Monday, February 6, 2012

Evaluating the actions of others


We make decisions about the characteristics of other people from their actions.  We decide that someone is aggressive if they yell, make rude comments, and try to push people around.  Often, though, a specific behavior is ambiguous.  It is not entirely clear what it signals.  For example, if someone goes skydiving, he might be adventurous or he might be reckless.  How do you decide?

One factor that influences the way you evaluate other people is the concepts you are already thinking about.  That is, if you are already thinking about danger, then that active concept can affect your interpretation of someone’s behavior.  The way this works is a bit complicated, though, as described in a paper in the July, 2010 issue of Personality and Social Psychology Bulletin by Marlone Henderson and Cheryl Wakslak. 

They looked at the effects of active concepts and distance on evaluation of people’s behavior.  Quite a bit of work (some of which I have described in previous entries) suggests that when people think about things that are near to them in space or time, they tend to think about them much more specifically than when they think about things that are far away from them in space or time.  So, if you find out that someone is skydiving in a town nearby, you are more prone to think about the specific aspects of strapping on a parachute and jumping out of a plane than if they are going to skydive in a city far away.  When they are far away, you treat the action abstractly.

Henderson and Wakslak suggested that the concepts you are thinking about are much more likely to have an effect on your evaluation of someone’s actions when you are thinking about their actions specifically than when you are thinking about them only generally. 

In one study, they got people to think about recklessness (which is a negative trait) or adventurousness (which is a positive trait) by having them do a word search puzzle that had lots of words that related to either to being reckless (like dangerous and cautious) or to being adventurous (like exciting and bravery).  After doing the word search people evaluated a person shown in a picture skydiving.  That person was described as either skydiving in a nearby town or across the country. 

When the person was skydiving nearby, then people had a more positive evaluation of them when they were thinking about adventurousness than when they were thinking about recklessness.  Their active concepts had no reliable influence on their evaluations when they person was skydiving far away.   So, active concepts only affect the interpretation of actions when you are thinking about someone specifically. 

So what effects your evaluation of someone when they are far away?  Henderson and Wakslak also did a study in which they had people give their general attitude toward another behavior that could be thought of as reckless or adventurous (riding a motorbike).  They found that this general attitude did not affect people’s evaluation of someone motorbiking nearby, but it did have a reliable effect on their evaluation of someone motorbiking far away.  So, when someone is mentally distant from you, then you tend to use your general attitudes to evaluate them.
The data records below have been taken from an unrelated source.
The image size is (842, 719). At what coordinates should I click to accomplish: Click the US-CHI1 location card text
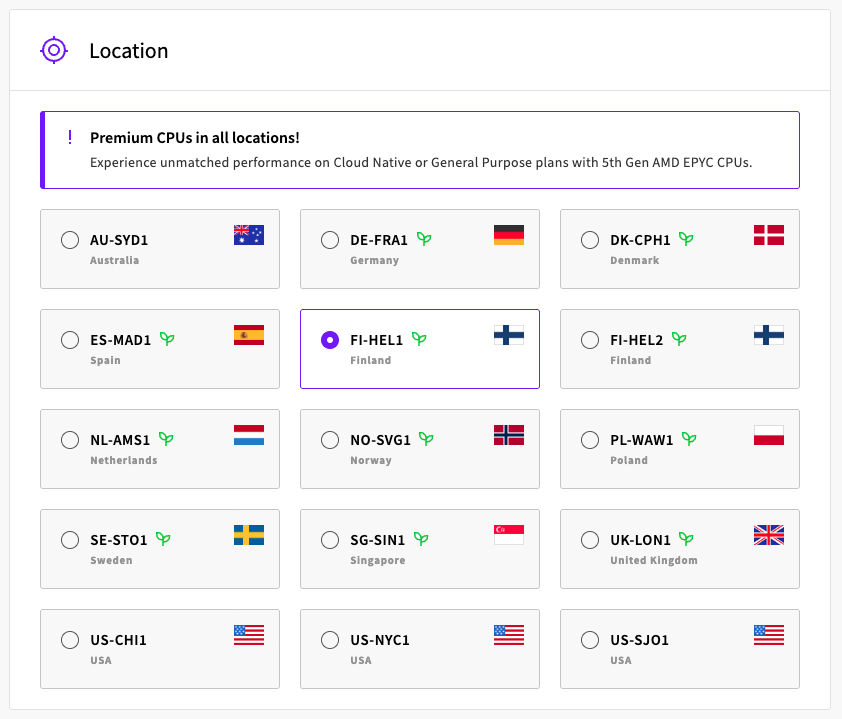coord(118,640)
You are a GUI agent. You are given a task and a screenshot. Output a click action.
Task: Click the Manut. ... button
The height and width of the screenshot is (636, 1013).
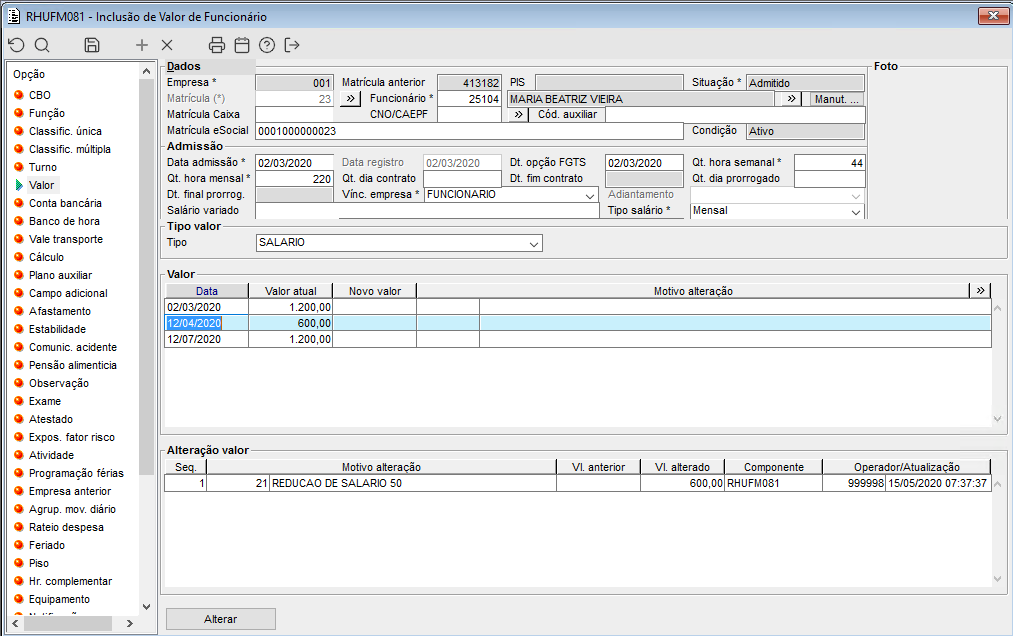pyautogui.click(x=836, y=99)
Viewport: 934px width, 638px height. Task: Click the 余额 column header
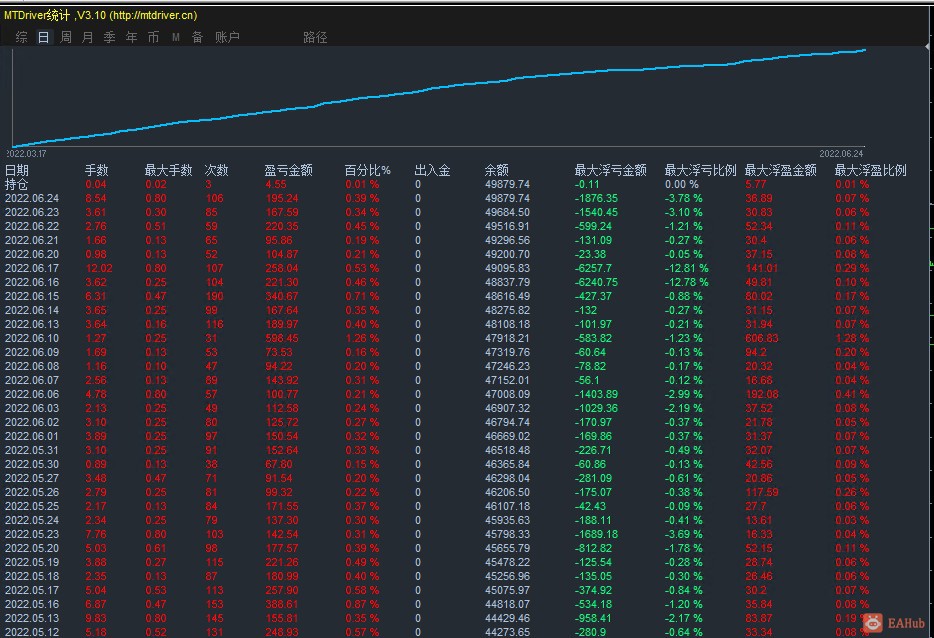496,170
This research is also related to work on stereotypes.  Stereotypes are a general attitude about a group.  When someone is psychologically distant from you, then you often use your stereotypes to evaluate them.  However, when someone is psychologically close to you, then you tend to evaluate them based on their specific actions.  On the positive side, that means that if you hold a negative stereotype about a group, that will not affect your evaluation of people close to you.  On the negative side, the positive characteristics of people who are close to you and are also part of a stereotyped group will not make you think better of the group in general. 

For example, there is a widespread stereotype that women are worse at math than men.  You might know a lot of women who are quite good at math.  Because those women are psychologically close to you, however, their math ability may not affect your general impression that women are bad at math.  Ultimately, combating stereotypes requires thinking generally about a group and recognizing that there is no basis for a general attitude that you hold.